This ludicrous but enjoyable little farce is a regency romance set in 1813, towards the end of the Napoleonic wars and while Britain and America were at odds in the "War of 1812".
The story begins at the (very fictional) "Cyprians' ball" and the first sentence of the book gives an idea of the humour which is to run through it:
"The Cyprians' Ball was scarcely an event that featured on the social calendar of any of the debutantes of the ton, though more than one bitter chaperon had observed that it was the only place outside of the clubs where all the eligible batchelors could be found."
Two prominent families from Devon in the English West Country - the Mostyns and the Trevithicks - have been at daggers drawn since they backed opposite sides in the British civil wars nearly two centuries earlier.
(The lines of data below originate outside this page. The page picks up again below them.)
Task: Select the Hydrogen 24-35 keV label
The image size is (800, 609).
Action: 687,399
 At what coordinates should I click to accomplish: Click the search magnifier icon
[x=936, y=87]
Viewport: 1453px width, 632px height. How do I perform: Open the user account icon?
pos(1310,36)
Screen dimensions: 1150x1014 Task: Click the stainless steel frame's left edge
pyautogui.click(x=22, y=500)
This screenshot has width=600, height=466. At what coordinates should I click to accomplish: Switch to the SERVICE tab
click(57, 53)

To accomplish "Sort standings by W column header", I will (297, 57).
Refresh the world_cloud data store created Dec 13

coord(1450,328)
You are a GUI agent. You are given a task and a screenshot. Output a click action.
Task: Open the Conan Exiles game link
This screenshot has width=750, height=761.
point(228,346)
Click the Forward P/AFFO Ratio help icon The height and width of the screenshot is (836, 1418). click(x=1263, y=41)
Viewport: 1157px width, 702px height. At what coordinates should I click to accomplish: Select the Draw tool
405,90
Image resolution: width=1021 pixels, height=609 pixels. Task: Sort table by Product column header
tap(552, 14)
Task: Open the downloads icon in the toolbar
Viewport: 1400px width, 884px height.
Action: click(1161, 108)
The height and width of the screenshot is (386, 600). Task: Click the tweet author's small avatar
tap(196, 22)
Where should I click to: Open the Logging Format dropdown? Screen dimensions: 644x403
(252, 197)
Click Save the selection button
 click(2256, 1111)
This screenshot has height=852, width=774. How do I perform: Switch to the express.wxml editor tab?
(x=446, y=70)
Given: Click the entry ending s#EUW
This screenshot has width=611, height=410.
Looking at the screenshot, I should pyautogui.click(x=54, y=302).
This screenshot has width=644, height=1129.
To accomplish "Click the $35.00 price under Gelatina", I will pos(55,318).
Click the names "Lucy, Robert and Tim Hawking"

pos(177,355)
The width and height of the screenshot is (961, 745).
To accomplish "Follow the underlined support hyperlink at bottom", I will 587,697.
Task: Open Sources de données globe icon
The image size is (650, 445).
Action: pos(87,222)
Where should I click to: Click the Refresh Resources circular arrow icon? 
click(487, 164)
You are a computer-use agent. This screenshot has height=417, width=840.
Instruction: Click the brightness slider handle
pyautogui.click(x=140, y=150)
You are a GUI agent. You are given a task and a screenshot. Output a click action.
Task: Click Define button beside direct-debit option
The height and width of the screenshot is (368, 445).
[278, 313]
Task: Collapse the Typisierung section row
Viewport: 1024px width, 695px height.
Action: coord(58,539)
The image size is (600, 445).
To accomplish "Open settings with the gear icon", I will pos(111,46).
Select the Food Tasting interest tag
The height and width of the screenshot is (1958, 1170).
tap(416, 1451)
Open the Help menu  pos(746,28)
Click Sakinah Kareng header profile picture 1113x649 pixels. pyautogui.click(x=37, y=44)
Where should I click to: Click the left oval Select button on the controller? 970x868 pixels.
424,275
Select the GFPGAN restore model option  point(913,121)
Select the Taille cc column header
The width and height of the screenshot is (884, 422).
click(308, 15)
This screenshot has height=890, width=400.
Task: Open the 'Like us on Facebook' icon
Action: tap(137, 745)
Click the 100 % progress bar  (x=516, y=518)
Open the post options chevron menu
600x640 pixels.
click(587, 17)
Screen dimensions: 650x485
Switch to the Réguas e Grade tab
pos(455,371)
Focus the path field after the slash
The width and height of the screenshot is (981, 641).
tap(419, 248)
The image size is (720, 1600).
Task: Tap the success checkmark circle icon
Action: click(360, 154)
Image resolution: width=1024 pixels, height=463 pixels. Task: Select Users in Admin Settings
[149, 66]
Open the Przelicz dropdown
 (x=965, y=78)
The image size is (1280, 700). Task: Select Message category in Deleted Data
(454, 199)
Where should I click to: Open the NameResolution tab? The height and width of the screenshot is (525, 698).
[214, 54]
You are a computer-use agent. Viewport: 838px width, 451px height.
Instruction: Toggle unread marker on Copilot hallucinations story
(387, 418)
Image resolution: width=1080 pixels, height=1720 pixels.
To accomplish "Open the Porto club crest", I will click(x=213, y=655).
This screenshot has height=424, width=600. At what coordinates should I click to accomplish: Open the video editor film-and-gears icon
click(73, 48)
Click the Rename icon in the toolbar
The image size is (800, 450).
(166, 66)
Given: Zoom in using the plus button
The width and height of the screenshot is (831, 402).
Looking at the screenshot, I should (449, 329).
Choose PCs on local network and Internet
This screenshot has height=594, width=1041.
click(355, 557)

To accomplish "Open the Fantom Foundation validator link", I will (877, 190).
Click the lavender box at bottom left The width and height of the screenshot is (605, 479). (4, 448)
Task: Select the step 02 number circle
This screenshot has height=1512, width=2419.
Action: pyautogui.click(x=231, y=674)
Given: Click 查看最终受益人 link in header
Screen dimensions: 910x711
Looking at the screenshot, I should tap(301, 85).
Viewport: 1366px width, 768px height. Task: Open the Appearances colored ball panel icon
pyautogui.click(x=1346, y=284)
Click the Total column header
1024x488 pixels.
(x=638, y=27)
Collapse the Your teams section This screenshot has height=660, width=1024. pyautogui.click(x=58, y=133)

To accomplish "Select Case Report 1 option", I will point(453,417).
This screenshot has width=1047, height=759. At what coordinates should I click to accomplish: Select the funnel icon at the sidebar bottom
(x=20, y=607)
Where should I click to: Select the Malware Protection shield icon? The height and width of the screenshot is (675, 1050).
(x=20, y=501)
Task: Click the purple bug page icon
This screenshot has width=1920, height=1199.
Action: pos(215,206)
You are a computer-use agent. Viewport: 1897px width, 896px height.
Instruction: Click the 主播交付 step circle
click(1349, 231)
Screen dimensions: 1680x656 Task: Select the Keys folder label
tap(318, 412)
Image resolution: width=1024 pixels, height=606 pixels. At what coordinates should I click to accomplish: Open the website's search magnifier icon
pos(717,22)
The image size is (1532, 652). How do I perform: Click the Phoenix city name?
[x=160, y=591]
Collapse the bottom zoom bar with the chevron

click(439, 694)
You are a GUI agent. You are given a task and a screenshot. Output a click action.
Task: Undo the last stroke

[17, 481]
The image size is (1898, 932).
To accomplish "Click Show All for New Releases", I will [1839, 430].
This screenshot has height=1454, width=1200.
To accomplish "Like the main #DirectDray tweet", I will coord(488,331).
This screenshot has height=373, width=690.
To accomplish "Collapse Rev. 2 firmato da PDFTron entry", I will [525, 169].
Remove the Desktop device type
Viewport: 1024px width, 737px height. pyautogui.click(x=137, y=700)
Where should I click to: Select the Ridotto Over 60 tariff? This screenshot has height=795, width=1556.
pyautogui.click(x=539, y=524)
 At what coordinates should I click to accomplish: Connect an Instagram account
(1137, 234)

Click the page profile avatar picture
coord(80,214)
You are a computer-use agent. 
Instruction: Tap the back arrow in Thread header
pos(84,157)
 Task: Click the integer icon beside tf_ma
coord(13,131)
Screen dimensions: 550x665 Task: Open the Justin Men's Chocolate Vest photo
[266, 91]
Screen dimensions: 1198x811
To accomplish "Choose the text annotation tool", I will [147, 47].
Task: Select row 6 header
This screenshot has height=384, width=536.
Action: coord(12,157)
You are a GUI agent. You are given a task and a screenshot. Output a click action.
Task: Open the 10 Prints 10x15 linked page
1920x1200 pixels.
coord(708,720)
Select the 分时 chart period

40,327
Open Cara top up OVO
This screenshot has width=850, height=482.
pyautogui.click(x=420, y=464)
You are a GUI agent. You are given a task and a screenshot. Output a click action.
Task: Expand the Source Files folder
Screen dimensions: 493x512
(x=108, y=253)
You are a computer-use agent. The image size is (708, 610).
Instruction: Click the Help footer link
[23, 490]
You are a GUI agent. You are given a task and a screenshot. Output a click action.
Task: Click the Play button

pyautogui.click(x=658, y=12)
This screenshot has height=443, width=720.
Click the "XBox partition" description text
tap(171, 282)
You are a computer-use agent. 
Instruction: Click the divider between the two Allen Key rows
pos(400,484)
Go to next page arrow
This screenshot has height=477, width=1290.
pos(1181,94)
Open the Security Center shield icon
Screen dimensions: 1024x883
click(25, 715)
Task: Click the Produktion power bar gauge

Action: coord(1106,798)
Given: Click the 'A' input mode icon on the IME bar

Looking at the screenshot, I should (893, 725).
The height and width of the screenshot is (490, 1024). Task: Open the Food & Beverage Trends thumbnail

A couple of generations before this story, a notorious head of the Trevithick family - nicknamed the "Evil Earl" - had obtained Fairhaven, a small but fertile (and equally fictional) island in the Bristol Channel, from the Mostyn family in dubious circumstances.
Lady Elizabeth (Beth) Allerton, nee Mostyn, has been brought up on romantic legends giving the Mostyn family side of how the "Evil Earl" stole Fairhaven from her grandfather. It has been her lifelong ambition to reclaim the island. Beth is a young and wealthy widow, having married the elderly Sir Frank Allerton when she was seventeen: the marriage was reasonably happy but brief, her husband behaving to her more like an indulgent parent than a spouse, but he died within a few years of their wedding.
Having been left sufficient funds to do so by her late husband, Beth Allerton tried twice to buy back Fairhaven Island, but the old earl was not interested. When he died, she was about to make a new offer to buy the island - when at the start of this book chance presents her with an opportunity to win the island through an outrageous wager ...
Marcus Trevithick, a handsome man in his late twenties who has recently inherited the earldom from his grandfather the "Evil Earl," is trying to sort out the mess into which his predecessor had allowed the estates to fall during his latter years. He isn't ready to take a wife but has an eye for a pretty girl, hence his attendance at the "Cyprians' ball" a masked event supposedly for the demi-mondaines rather than respectable women. Seeing the most beautiful woman in the room dancing with Lord Mostyn, the head of the family who are the arch rivals of his own, he is unable to resist asking her for the next dance. He has no idea what will follow ...
Quite nonsensical but good fun, with a cast of mostly likeable characters and some good use of humour. Not a book for the politically-correct - at one point Beth Allerton's obsession with regaining Fairhaven makes her behave in ways which are so over-the-top that the infuriated Marcus Tevithick threatens to put her over his knee.
There are two romantic sub-plots affecting other members of the Trevithick and Mostyn families, and one of these in particular is left hanging at the end. That story, the romance between Marcus's sister Eleanor and Beth's cousin Christopher (Kit) Lord Mostyn, is told in the sequel, The Notorious Marriage.